▶ _Exercise instructions_
Can you repeat the material starting with the line containing "Screen dimensions: 1456x821" and going on through the line containing "Action: click(x=118, y=609)", reproducing it word for word?

▶ _Raw records_
+ + + + +
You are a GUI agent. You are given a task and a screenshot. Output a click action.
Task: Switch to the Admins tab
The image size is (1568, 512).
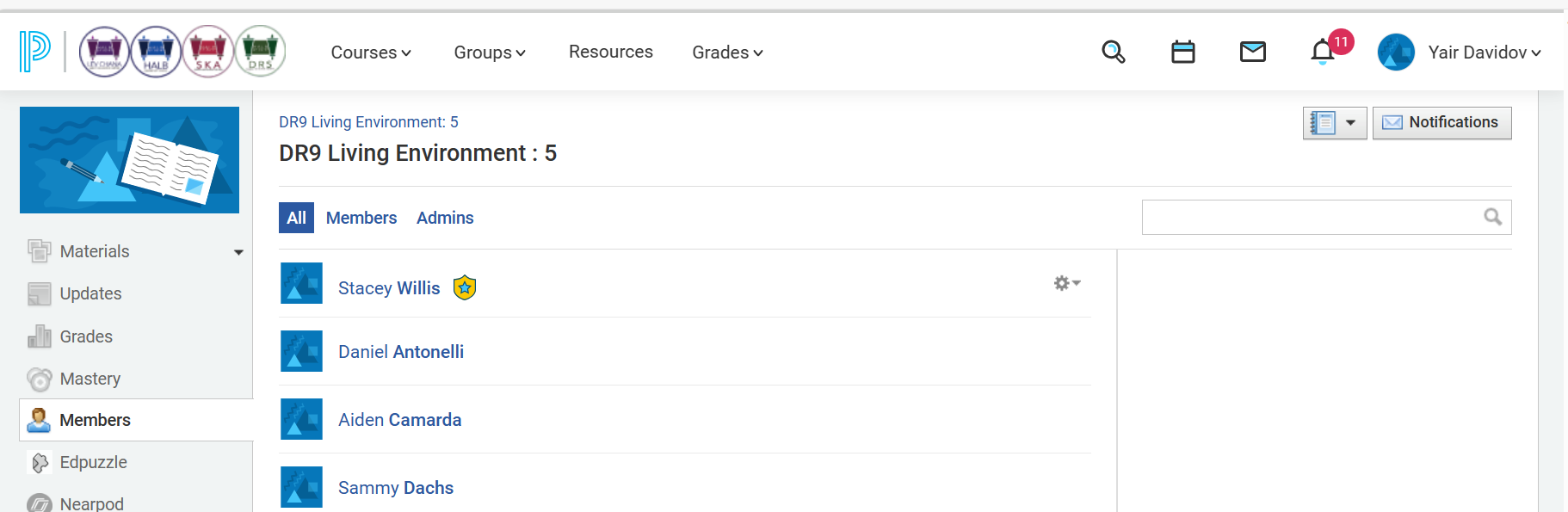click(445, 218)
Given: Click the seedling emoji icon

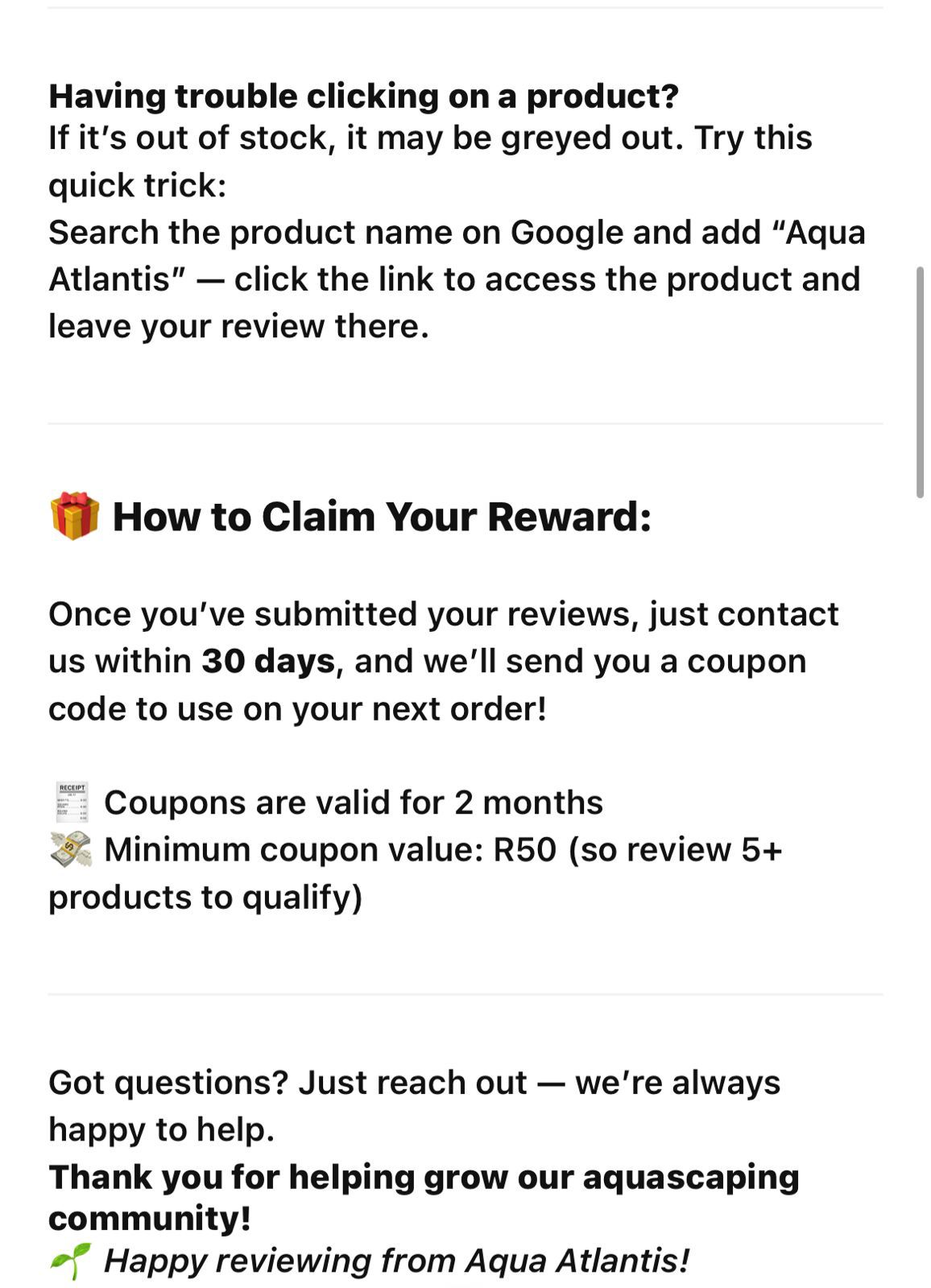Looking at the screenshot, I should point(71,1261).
+ + + + +
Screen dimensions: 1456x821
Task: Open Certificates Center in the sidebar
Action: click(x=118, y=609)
+ + + + +
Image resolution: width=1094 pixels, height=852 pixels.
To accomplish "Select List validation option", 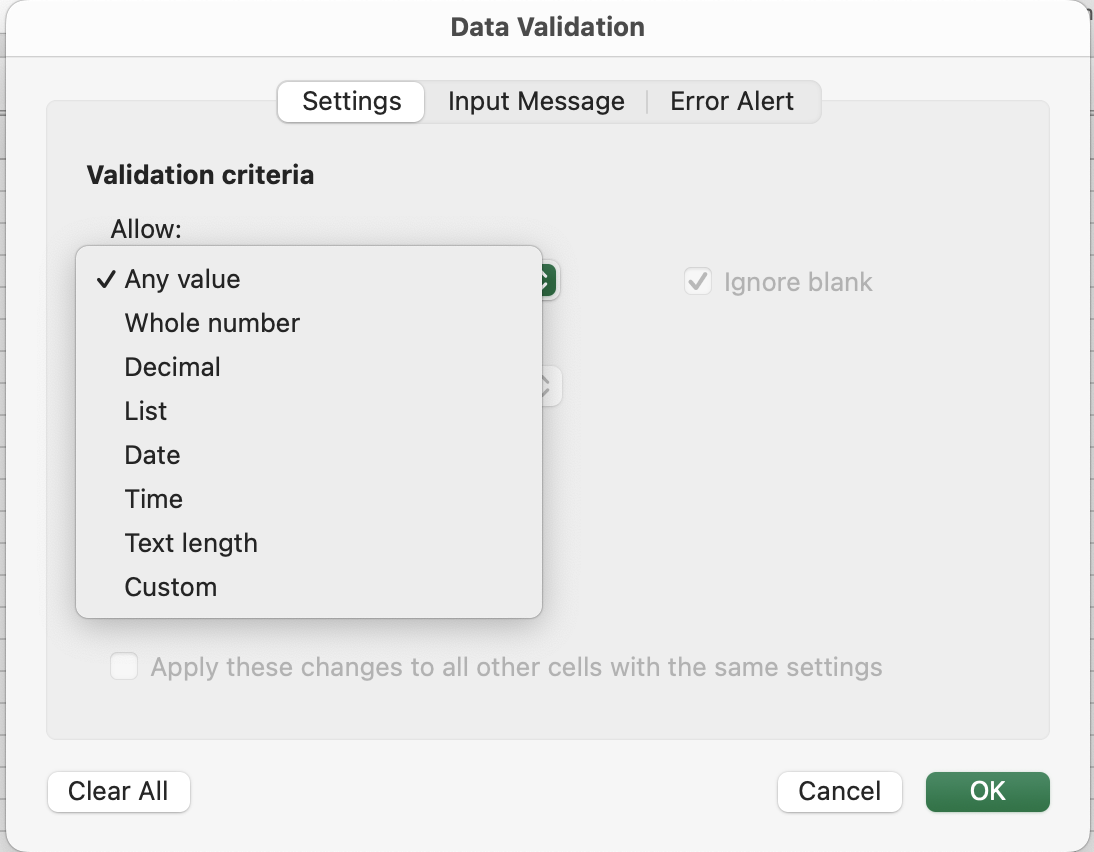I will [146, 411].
+ + + + +
▶ _Output of the exercise_
Screen dimensions: 1456x821
Task: Open Certificates Center in the sidebar
Action: click(x=118, y=609)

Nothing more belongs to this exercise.